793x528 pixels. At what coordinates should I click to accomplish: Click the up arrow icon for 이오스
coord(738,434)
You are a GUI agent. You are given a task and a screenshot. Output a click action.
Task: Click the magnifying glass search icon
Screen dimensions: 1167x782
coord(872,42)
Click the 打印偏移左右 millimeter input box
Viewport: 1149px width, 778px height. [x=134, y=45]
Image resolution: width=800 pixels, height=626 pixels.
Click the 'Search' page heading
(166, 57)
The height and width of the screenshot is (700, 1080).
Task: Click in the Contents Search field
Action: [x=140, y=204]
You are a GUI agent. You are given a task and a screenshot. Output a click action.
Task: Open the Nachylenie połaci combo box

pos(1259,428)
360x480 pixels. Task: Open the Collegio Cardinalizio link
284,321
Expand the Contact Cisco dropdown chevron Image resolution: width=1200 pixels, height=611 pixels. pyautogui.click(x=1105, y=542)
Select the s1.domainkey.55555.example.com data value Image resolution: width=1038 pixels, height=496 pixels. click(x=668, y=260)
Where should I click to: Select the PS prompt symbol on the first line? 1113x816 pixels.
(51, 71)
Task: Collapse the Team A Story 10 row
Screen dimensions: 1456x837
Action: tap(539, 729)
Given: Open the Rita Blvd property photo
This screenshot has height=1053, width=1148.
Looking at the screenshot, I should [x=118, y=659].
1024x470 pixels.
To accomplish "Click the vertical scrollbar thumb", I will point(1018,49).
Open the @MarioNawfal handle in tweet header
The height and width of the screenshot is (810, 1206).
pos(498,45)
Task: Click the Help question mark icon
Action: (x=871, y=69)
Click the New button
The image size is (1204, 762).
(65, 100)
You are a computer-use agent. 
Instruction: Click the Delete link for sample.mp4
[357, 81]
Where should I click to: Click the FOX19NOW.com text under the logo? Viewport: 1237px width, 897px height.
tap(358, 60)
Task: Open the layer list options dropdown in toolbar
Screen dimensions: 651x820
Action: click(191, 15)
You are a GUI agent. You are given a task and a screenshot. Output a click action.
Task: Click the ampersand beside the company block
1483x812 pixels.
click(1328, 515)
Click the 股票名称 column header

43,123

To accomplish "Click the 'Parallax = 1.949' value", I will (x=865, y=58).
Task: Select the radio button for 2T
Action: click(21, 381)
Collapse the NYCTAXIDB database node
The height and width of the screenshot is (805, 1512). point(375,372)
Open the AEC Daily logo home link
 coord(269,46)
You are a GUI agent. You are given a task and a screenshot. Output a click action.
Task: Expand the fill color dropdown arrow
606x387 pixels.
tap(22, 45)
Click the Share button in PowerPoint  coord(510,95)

##############################

* [EXERCISE INSTRUCTIONS]:
Across the data above, how many lines include the word "Expand"? Give only the number.

* [EXPECTED ANSWER]:
2